Dia pun berpikir jika rumah dengan luas 18 meter persegi untuk jangka panjang akan sangat kurang. "Bayangin aja, ruang gerak terbatas, nggak nyaman buat aktivitas sehari-hari, apalagi kalau ada tamu atau pengen kerja dari rumah. Bisa bikin stres juga karena sempit," lanjutnya.

Cerita lain datang dari Maylisda (28). Menurutnya, solusi pemerintah terkait perumahan belum sepenuhnya sesuai dengan kebutuhan masyarakat. "Generasi muda sekarang butuh ruang yang fleksibel buat kerja, belajar, dan hidup nyaman, bukan cuma tempat tidur doang," jelasnya.

Menurut karyawan swasta di daerah Bogor ini, hunian yang layak adalah memiliki ruang kerja atau setidak di sudut kerja yang nyaman. Kemudian, ada dapur yang fungsional, kamar mandi yang terpisah dari kamar tidur, hingga jika mungkin ada balkon atau jendela besar yang membuat suasana rumah lebih lega.

"Kalau aku sih, mungkin sekitar 36-45 m² itu udah cukup nyaman.
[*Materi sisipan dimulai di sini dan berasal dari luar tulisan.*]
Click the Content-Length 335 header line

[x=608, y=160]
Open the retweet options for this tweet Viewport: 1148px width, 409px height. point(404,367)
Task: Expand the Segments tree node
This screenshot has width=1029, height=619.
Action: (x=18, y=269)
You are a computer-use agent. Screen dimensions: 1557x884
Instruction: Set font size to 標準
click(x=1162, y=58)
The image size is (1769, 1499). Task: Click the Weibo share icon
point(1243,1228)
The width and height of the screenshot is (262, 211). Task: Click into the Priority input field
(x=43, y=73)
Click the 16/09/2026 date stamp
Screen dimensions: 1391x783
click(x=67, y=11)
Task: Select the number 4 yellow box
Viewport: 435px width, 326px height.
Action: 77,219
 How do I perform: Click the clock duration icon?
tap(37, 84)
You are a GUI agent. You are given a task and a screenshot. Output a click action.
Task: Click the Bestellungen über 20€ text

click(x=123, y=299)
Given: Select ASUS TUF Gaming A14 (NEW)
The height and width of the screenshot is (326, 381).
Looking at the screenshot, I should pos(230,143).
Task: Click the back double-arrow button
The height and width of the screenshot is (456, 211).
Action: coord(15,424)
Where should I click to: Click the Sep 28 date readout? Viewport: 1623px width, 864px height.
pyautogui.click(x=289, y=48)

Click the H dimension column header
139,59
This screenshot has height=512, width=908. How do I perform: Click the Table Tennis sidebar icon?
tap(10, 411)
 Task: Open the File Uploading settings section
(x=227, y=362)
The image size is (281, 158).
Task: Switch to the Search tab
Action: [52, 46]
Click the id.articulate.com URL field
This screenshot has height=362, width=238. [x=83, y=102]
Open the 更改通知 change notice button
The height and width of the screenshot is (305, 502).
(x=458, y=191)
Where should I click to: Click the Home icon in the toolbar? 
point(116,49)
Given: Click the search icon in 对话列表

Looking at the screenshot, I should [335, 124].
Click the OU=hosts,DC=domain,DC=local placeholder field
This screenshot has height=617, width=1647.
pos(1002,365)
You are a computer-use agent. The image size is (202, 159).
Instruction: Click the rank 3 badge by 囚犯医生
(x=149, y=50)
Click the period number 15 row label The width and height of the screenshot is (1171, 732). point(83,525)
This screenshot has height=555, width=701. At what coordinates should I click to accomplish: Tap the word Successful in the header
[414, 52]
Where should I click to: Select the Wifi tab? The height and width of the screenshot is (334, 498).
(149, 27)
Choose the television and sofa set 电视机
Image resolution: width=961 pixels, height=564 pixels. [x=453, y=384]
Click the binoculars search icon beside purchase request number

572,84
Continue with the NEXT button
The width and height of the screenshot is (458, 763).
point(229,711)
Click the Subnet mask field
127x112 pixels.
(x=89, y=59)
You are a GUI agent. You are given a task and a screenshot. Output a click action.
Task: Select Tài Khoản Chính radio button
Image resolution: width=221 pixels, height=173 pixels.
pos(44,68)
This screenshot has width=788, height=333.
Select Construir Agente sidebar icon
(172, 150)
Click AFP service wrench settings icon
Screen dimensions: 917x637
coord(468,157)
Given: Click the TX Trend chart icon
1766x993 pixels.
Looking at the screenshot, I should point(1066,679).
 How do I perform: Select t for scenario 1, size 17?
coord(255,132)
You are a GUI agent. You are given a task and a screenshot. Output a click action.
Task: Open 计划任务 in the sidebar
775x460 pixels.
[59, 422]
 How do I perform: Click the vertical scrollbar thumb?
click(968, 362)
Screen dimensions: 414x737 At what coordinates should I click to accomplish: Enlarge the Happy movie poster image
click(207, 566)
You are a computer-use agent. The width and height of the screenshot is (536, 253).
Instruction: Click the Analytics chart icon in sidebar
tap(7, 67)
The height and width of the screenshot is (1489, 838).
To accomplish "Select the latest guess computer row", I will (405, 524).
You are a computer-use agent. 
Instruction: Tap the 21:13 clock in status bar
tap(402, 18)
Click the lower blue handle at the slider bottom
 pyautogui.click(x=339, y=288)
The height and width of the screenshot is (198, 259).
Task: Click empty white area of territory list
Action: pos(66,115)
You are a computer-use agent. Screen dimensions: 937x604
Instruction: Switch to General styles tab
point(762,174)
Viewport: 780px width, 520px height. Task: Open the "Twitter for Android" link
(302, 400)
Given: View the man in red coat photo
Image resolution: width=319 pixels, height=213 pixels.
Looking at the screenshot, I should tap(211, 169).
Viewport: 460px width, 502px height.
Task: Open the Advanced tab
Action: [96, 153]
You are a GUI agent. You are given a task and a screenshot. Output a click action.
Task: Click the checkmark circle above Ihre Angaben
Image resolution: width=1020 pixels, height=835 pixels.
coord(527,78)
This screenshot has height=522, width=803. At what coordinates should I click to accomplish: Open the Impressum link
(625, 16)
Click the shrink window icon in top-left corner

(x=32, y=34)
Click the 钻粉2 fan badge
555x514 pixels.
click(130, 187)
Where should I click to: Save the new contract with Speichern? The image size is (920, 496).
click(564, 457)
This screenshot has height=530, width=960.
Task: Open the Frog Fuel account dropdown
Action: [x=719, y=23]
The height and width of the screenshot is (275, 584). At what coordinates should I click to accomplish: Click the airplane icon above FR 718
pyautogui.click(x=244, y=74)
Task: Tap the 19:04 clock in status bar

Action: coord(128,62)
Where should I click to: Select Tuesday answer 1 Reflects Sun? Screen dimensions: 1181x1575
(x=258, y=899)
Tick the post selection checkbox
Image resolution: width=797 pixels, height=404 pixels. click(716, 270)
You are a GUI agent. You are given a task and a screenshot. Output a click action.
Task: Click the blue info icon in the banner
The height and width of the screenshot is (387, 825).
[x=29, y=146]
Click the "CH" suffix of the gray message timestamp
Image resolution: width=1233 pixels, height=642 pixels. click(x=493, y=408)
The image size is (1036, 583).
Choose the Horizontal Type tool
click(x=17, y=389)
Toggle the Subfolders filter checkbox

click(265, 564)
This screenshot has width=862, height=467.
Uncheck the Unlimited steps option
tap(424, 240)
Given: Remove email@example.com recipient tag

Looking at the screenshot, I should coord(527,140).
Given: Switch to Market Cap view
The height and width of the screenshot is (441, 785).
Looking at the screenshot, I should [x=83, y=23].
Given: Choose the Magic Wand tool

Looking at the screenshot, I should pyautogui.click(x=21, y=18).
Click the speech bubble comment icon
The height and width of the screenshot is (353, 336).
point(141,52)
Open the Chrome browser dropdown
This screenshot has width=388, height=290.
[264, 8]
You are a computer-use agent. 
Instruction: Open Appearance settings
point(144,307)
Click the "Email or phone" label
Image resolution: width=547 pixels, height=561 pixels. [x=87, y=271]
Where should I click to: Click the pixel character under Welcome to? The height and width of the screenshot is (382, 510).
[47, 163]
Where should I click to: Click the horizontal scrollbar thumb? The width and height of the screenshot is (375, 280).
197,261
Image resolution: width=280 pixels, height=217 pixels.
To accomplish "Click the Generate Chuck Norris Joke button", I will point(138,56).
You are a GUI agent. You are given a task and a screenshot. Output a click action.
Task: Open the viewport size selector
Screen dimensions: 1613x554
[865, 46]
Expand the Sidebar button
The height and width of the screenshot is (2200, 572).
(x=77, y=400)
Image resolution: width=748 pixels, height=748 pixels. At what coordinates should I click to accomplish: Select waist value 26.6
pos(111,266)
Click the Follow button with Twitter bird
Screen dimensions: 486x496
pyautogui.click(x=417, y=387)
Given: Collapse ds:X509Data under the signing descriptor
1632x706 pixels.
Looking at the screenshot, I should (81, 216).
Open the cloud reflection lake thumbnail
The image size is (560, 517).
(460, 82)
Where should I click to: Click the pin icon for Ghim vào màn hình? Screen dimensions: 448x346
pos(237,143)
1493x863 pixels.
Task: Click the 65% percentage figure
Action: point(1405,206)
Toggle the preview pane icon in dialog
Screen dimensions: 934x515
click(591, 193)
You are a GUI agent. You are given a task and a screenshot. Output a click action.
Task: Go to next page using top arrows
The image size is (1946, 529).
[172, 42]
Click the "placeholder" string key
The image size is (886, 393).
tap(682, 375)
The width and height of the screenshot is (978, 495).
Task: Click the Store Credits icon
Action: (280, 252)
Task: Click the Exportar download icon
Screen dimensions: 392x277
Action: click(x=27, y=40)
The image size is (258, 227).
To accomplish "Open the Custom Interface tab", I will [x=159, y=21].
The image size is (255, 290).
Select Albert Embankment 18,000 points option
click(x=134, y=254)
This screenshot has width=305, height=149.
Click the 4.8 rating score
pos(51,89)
Cukup buat ruang tidur, ruang kerja kecil, dapur, dan kamar mandi yang nggak terlalu sempit. Ukuran segitu bikin kita nggak merasa sesak tapi juga nggak terlalu besar yang bikin boros atau capek bersih-bersih," katanya.

Sementara itu, Ririn (27) dengan lantang mengatakan bahwa tidak akan tertarik jika pemerintah membuat rumah subsidi dengan luas 18 meter persegi. Hal ini menurutnya jelas-jelas tidak akan nyaman baik untuk tinggal bersama pasangan atau keluarga kecil.

"Kecil banget, kayak rumah hobbit, ruangnya terbatas banget, dan akan bikin nggak nyaman dalam jangka panjang baik secara fisik maupun mental," kata Ririn. Ririn mengatakan generasi muda saat ini butuh rumah yang tidak hanya murah namun juga fungsional, nyaman, dan sesuai gaya hidup saat ini bekerja dari rumah.

Sehingga menurut Ririn, jika berkeluarga butuh minimal 2 kamar tidur di rumah. Selain itu ada kamar mandi, dapur , dan space buat kerja atau aktivitas produktif. Ruang keluarga, ruang makan, sedikit halaman atau taman.

Boleh Mini Asal Lingkungan Sehat

Di saat Gen Z membutuhkan rumah yang nyaman dengan sudut kerja yang bisa digunakan menunjang aktivitas sehari-hari, ada milenial yang masih menganggap rumah dengan ukuran 18 meter persegi layak huni. Namun, ada pula yang menilai luas itu tidak rasional. 

Ade (33) mengatakan wacana luasan rumah yang dimaksud pemerintah sangat tidak masuk logika. Menurutnya, tipe 21 saja sudah sangat kecil apalagi ia harus merogoh kocek untuk sebuah rumah dengan tipe yang lebih kecil daripada itu. “Gila nggak masuk di akal, tipe 21 aja sekecil itu, kalau 18 apa kamar mandinya di luar?” ujarnya kepada TrenAsia.com

Menurutnya saat ini tipe 36 yang memiliki dua kamar tidur,  kamar mandi, ruang tamu, dan dapur cukup untuk disebut rumah.  Ade menjelaskan rumah berfungsi jangka panjang untuk berkeluarga. Sehingga semakin besar luasnya, semakin bagus untuk kehidupan ke depan.

Cerita lain datang dari Ananda (34). Menurutnya untuk ukuran rumah tidak ada masalah. Dia mengatakan di dunia barat saat ini pun sedang booming konsep tiny house yang dilatari keterbatasan lahan dan kesadaran akan efisiensi energi. 

Ditambah lagi di sana memang orang muda tidak banyak punya anak. "Kalaupun mau diadopsi di rumah subsidi silakan aja, tapi pemenuhan ruang hijau, bermain, dan lainnya terpenuhi. Jadi rumahnya kecil enggak apa-apa, tapi lingkungannya sehat, enggak berdekatan rumahnya," ujar Ananda.

Bahkan Ananda mengaku tertarik jika ada rumah subsidi dengan ukuran tersebut. Namun dengan catatan harus terintegrasi dengan banyak moda transportasi dan lingkungan yang sehat.

Lingkungan yang sehat dimaksud berupa taman di rumah yang berfungsi untuk penghawaan. Lalu ada taman kompleks untuk ruang anak bermain dan ruang kerja. "Luas 18 meter cukup lah buat sendiri, pasutri, atau anak satu. Yang penting lingkungannya bagus, jadi tidak suntuk," ujarnya.